**REQUIRED ACTION**.
With pictures left out, set down exactly the lines that begin at the one containing "This screenshot has height=270, width=402." and end with the last line of the entries below.

[[ DATA TO PROCESS open ]]

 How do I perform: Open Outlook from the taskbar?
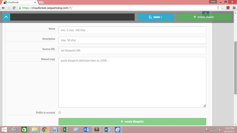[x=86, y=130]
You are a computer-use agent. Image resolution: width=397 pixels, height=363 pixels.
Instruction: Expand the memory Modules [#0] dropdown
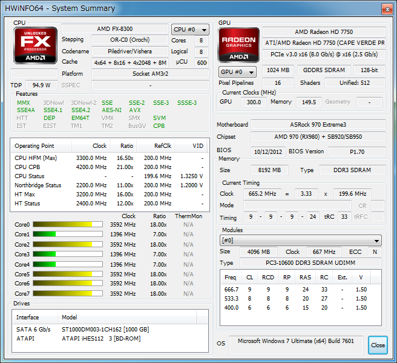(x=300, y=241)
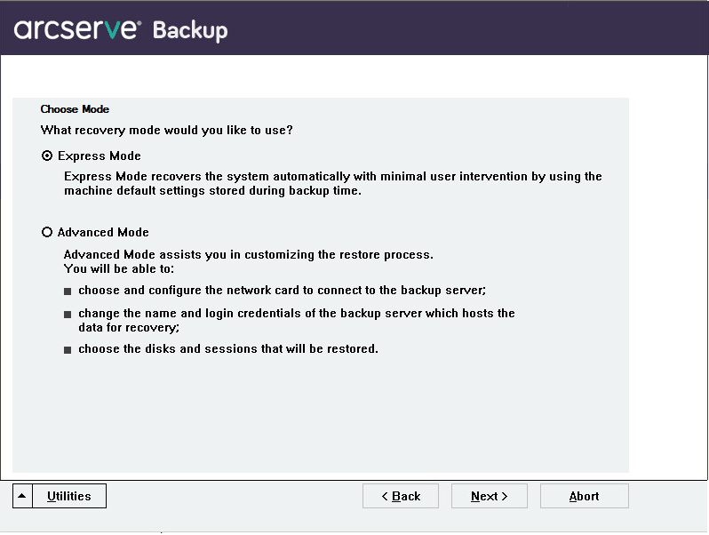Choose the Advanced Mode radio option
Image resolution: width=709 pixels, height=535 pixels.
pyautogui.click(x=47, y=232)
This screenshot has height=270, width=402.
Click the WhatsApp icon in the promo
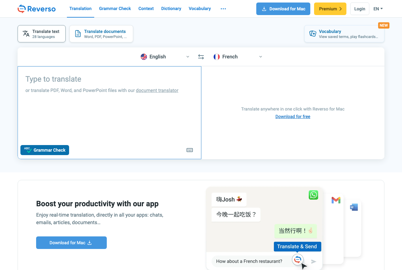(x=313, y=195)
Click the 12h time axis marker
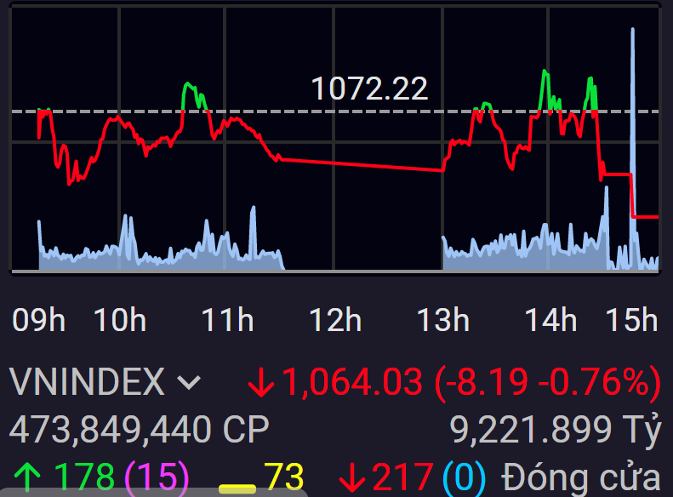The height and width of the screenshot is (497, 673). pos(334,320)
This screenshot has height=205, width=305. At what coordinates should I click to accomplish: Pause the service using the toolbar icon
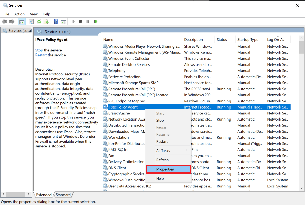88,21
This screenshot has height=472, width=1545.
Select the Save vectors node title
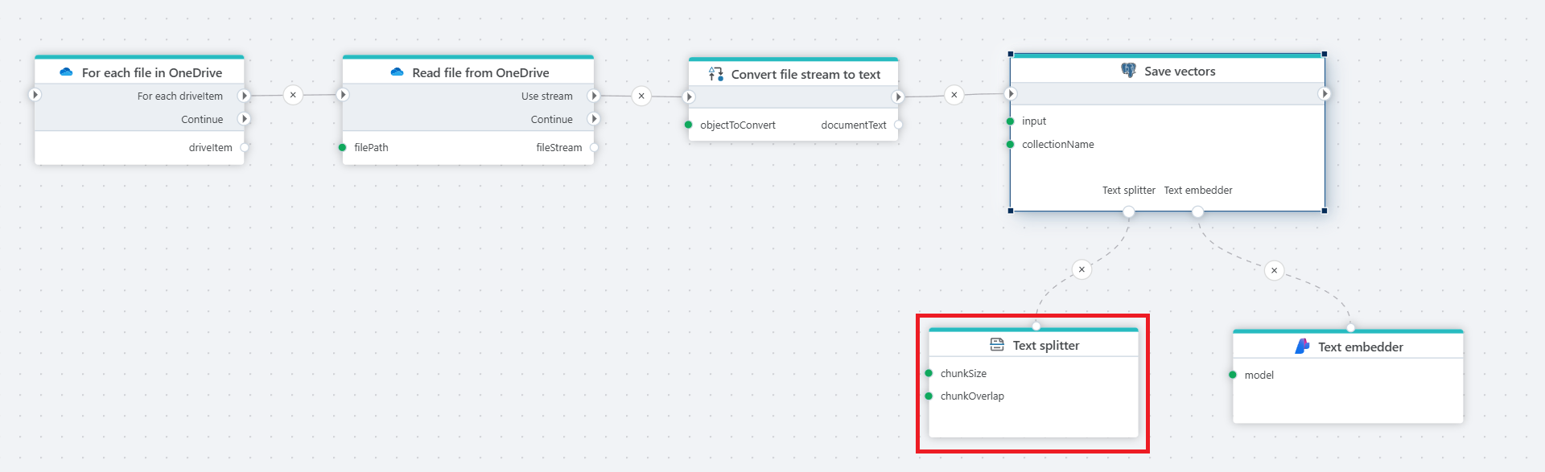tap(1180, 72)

[[ DATA TO PROCESS closed ]]

**EXPECTED ANSWER**.
This screenshot has height=270, width=402.
Click the WhatsApp icon in the promo
(x=313, y=195)
Click the 12h time axis marker
The height and width of the screenshot is (497, 673). pos(334,320)
This screenshot has height=205, width=305. At what coordinates should I click to accomplish: Pause the service using the toolbar icon
88,21
This screenshot has height=472, width=1545.
Select the Save vectors node title
tap(1180, 72)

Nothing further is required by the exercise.